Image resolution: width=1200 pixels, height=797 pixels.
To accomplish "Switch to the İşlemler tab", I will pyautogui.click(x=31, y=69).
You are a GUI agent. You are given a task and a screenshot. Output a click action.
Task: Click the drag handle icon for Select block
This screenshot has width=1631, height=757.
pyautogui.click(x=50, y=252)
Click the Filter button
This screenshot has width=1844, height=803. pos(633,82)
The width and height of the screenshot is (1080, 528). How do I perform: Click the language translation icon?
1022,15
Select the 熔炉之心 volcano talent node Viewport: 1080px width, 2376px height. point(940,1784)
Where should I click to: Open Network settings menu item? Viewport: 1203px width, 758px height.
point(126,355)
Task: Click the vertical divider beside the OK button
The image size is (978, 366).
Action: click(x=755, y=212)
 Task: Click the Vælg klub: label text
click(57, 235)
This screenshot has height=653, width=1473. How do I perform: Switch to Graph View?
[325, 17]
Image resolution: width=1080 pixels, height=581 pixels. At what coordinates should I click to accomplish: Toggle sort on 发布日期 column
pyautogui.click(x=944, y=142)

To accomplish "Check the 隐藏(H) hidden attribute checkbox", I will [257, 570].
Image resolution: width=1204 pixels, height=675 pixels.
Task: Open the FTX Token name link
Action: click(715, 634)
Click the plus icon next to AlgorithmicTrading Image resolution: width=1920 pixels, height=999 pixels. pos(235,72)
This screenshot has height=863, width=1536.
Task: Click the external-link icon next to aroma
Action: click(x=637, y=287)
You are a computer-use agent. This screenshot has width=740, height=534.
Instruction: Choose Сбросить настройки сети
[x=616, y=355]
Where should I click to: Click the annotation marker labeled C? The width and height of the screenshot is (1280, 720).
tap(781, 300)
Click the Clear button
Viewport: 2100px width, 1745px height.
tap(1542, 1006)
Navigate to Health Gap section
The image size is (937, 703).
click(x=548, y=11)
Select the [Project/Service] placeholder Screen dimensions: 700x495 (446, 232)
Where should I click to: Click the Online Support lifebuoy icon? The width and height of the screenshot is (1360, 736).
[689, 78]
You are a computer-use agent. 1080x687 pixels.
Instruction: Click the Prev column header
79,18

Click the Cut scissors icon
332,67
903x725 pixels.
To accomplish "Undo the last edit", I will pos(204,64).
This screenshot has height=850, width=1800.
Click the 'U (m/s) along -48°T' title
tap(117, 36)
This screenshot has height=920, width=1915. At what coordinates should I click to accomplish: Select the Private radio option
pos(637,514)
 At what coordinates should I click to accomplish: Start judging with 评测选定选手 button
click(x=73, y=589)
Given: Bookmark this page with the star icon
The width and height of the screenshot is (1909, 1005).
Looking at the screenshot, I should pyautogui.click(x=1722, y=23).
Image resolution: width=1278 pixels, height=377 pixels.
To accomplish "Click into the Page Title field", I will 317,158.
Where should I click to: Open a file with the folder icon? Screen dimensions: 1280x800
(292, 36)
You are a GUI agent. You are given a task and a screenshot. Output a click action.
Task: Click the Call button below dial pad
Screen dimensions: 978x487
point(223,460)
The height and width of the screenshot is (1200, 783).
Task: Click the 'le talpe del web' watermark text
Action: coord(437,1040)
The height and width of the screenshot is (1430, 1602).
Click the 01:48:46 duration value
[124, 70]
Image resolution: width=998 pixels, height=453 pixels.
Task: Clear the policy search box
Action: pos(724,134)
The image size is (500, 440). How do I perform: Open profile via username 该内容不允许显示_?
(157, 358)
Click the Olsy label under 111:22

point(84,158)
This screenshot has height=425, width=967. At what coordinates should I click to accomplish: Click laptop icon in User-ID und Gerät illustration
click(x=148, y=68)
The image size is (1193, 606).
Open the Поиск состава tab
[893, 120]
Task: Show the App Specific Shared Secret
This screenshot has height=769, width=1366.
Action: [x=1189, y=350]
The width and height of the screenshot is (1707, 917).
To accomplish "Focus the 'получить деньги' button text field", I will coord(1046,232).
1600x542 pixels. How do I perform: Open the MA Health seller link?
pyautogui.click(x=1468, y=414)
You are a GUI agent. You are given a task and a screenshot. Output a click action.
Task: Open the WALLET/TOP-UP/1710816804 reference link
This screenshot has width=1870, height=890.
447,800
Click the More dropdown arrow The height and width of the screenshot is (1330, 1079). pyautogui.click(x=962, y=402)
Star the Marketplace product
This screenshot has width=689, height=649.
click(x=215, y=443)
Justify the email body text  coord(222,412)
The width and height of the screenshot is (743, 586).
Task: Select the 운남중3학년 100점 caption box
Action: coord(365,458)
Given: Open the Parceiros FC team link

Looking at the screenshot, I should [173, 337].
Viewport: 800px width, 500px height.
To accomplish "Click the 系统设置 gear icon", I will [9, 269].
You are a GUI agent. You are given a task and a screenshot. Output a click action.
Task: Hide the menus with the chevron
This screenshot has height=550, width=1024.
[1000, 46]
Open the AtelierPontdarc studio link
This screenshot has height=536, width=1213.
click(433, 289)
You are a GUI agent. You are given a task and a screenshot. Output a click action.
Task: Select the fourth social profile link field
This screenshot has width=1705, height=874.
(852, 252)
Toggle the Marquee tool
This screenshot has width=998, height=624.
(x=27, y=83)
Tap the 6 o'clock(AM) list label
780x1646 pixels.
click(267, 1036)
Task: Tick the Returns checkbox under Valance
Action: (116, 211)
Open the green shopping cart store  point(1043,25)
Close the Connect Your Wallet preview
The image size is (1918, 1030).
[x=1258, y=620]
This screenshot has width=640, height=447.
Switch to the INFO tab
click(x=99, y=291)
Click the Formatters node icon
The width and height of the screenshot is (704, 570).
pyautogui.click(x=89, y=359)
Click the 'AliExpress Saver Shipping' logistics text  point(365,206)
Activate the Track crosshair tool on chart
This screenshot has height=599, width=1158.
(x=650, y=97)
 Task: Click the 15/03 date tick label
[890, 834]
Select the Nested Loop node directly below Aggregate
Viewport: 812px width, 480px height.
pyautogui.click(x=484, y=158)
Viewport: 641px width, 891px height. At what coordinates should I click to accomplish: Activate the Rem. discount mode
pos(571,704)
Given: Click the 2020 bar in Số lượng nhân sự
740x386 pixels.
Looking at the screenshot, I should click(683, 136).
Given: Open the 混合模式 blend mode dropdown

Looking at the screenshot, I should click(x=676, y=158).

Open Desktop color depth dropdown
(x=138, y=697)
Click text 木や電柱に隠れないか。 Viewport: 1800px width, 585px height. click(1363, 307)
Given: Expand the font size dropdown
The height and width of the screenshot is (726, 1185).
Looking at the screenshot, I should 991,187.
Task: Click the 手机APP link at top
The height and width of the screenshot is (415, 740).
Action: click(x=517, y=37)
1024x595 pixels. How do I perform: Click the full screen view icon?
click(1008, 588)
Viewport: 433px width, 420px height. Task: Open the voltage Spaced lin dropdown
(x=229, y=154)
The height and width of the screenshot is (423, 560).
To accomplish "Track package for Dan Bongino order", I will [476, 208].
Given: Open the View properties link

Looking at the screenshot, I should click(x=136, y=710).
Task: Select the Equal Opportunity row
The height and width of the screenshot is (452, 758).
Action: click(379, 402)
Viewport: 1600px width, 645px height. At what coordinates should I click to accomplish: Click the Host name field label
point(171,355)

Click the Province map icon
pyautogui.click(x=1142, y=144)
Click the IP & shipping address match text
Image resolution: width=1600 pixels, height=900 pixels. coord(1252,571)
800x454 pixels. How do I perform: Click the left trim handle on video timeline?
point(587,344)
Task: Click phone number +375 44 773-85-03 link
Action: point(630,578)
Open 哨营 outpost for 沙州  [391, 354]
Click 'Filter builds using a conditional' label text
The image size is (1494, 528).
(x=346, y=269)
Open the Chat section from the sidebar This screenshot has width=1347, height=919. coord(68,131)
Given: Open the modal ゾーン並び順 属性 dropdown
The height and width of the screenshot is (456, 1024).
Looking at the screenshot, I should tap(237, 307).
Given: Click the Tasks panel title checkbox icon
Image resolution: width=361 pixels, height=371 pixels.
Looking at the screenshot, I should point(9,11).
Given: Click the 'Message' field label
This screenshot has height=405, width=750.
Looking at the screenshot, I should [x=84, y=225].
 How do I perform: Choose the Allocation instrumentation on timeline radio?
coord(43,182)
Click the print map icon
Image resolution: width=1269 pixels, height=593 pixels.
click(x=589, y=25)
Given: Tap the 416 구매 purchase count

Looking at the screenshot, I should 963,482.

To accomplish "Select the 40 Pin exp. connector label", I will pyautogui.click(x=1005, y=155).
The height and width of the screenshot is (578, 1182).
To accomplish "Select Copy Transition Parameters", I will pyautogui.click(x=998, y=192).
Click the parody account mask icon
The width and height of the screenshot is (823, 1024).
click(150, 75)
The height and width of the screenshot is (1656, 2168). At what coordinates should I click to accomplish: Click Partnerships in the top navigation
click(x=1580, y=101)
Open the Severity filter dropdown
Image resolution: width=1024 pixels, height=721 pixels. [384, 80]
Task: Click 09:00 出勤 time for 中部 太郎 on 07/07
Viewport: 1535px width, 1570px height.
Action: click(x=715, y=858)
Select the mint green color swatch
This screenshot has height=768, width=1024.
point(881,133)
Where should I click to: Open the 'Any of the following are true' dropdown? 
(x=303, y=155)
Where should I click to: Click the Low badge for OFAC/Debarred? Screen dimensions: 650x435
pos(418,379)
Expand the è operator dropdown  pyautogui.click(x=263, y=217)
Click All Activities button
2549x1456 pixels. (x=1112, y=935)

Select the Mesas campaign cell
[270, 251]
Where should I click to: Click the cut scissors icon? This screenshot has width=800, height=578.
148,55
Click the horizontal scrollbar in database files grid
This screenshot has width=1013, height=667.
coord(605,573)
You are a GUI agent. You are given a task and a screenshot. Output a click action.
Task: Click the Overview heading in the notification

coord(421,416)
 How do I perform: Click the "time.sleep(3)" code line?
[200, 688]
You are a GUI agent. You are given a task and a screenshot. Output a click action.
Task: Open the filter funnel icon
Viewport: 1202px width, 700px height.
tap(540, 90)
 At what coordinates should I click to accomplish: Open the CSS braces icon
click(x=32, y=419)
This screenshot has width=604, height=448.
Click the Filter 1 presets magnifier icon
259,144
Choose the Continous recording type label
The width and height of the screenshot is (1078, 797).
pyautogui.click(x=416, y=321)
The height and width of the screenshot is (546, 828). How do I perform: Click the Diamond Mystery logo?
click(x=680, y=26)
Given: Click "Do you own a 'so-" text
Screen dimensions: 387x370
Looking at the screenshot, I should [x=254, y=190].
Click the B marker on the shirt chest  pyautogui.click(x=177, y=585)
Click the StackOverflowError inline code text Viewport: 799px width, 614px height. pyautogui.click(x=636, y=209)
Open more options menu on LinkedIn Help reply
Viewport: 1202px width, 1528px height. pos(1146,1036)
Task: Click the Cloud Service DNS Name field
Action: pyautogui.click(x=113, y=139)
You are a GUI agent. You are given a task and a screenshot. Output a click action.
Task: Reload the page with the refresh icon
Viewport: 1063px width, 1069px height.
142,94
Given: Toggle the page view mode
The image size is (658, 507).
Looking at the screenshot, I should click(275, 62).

════

- What is required -
The stretch of entries above that starts with the line containing "The height and width of the screenshot is (546, 828)." and goes on through the line containing "Click the StackOverflowError" is to be transcribed exactly, and no other line is to be transcribed.

- Solution for this task -
The height and width of the screenshot is (546, 828). How do I perform: Click the Diamond Mystery logo?
click(x=680, y=26)
Given: Click "Do you own a 'so-" text
Screen dimensions: 387x370
Looking at the screenshot, I should [x=254, y=190].
Click the B marker on the shirt chest  pyautogui.click(x=177, y=585)
Click the StackOverflowError inline code text Viewport: 799px width, 614px height. pyautogui.click(x=636, y=209)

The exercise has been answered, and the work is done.